*Teks Bacaan*
****************
ZONAUTARA.com – Perilaku egois manusia telah dipelajari oleh berbagai ilmuwan dan filsuf sejak dahulu kala. Penelitian menunjukkan bahwa orang lebih tertarik dengan perilaku altruistic karena merasa mendapat banyak manfaat darinya. Sayangnya, masa krisis pandemi meningkatkan tindakan egois manusia.
Virus corona tidak hanya menghancurkan populasi kita dan menempatkan manusia dalam kecemasan tiada tara. Ia juga telah membuat kita begitu egois dan mengutamakan kebutuhan kita sendiri.
Karena pandemi, rasisme makin mencolok, orang makin egois kepada orang lain. Lalu, dari mana datangnya perilaku egois yang diperparah oleh serangkai krisis pandemi ini? Paul Ratner dalam The Big Think menjelaskan bagaimana asal mula keegoisan manusia.
Filsuf Inggris, Tomas Hobbes, di tehun 1600an menjelaskan bahwa kepentingan pribadi adalah motivasi manusia yang paling mendasar. Namun, bertindak demi kepentingan pribadi tak melulu adad alma pikiran kita. Perilaku egois manusia dapat diimbangi dengan alturis.
****************
*Telaah Bacaan*
**1.** Tentukan apakah setiap pernyataan berikut sesuai dengan teks tentang perilaku egois manusia. Jawab ya atau tidak dan kutip kata-kata penentunya dari teks. (a) Virus corona disebut membuat manusia lebih mengutamakan kebutuhannya sendiri. (b) Asal mula keegoisan manusia dijelaskan oleh Paul Ratner dalam The Big Think. (c) Tomas Hobbes disebut sebagai filsuf Prancis.
**2.** Tuliskan lanjutan teks tentang perilaku egois manusia, dimulai setelah kalimat terakhirnya.
Data di bawah ini tidak berhubungan dengan teks bacaan.
****************
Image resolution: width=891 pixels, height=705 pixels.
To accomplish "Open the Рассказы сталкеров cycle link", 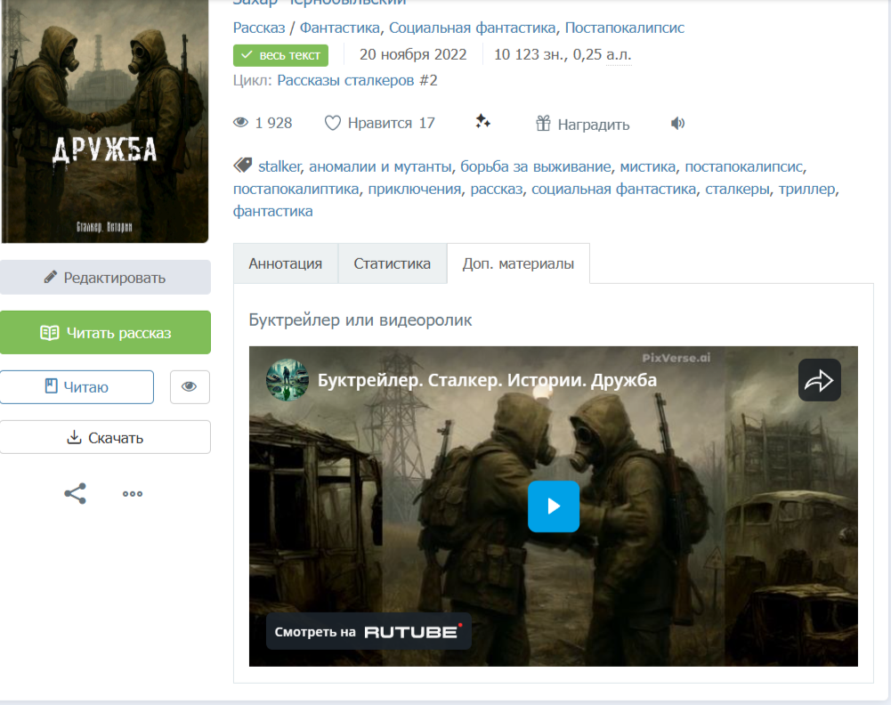I will [357, 80].
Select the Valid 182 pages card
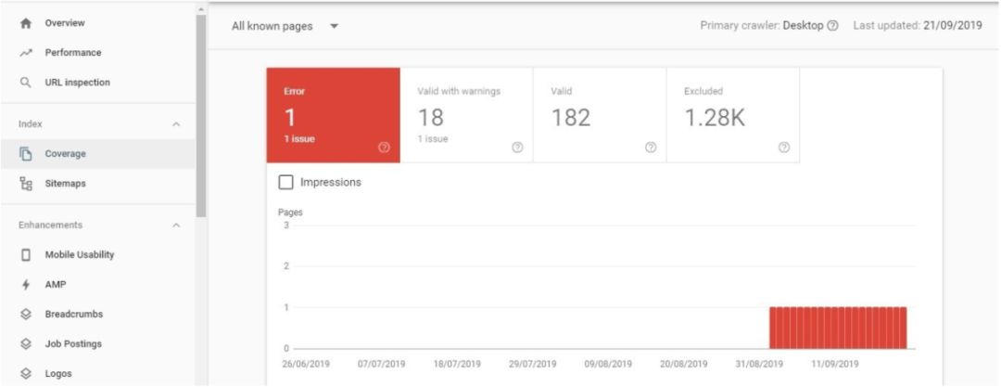Image resolution: width=1001 pixels, height=387 pixels. tap(600, 114)
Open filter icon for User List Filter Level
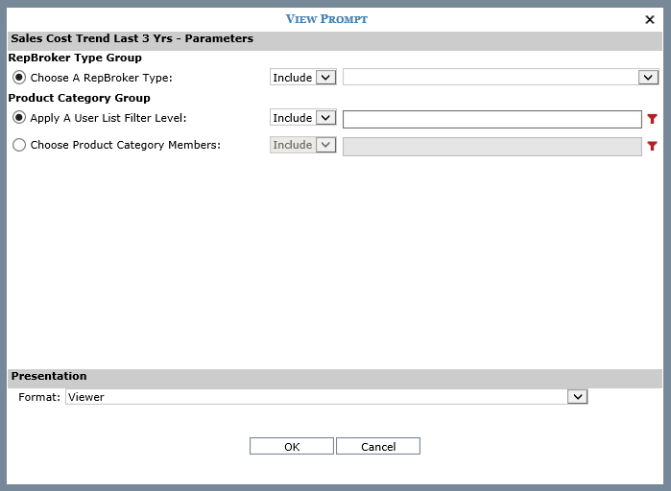This screenshot has width=671, height=491. pyautogui.click(x=653, y=119)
****************
*Jawaban Tiap Tugas*
**1.**
(a) Ya: "Ia juga telah membuat kita begitu egois dan mengutamakan kebutuhan kita sendiri."
(b) Ya: "Paul Ratner dalam The Big Think menjelaskan bagaimana asal mula keegoisan manusia."
(c) Tidak: "Filsuf Inggris, Tomas Hobbes"

**2.**
Ratner mengutip pendapat seorang psikolog F. Diane Barth, bahwa keegeoisan memiliki dua pilar utama, yaitu memperhatikan diri sendiri secara berlebihan, dan tidak memperhatikan kebutuhan serta perasaan orang lain.
Sebuah studi di tahun 2020 dengan judul Generosity pays: Selfish People Have Fewer Children andEearn Less Money mencari tahu apakah orang yang memprioritaskan keegeoisannya memiliki hidup yang lebih baik.
Penelitian yang dipimpin oleh Kimmo Eriksson dari Universitas Stockholm ini membandingkan beberapa faktor seperti pendapatan tahunan dan jumlah anak biologis. Mereka menganalisis tanggapan dari 5294 orang Amerika terhadap opini publik General Social Survey (GSS) antara tahun 2002 dan 2014, serta tanggapan Eropa terhadap European Social Survey (ESS).
Peneliti menemukan bahwa 68 persen orang percaya bahwa keegoisan adalah sifat umum yang menghasilkan lebih banyak uang. Padahal, nyatanya orang yang berperilaku tanpa pamrih memiliki pendapatan lebih tinggi dan memiliki lebih banyak anak.
Penelitian lain yang dilakukan pada tahun 2016-2017 dari UCLA menemukan bahwa area korteks prefrontal yang secara khusus dapat terpengaruh untuk membuat seseorang kurang memberi atau menjadi egois.
Faktor lain yang dapat mendasari keegoisan seseorang adalah mereka sulit untuk mendeteksi keegoisan dalam diri mereka. Penelitian yang dipublikasikan di jurnal Nature Communication ini mengungkapkan bahwa seseorang cenderung mengingat diri mereka sendiri telah berbuat baik pada orang lain, padahal tidak sepadan dengan kenyataannya.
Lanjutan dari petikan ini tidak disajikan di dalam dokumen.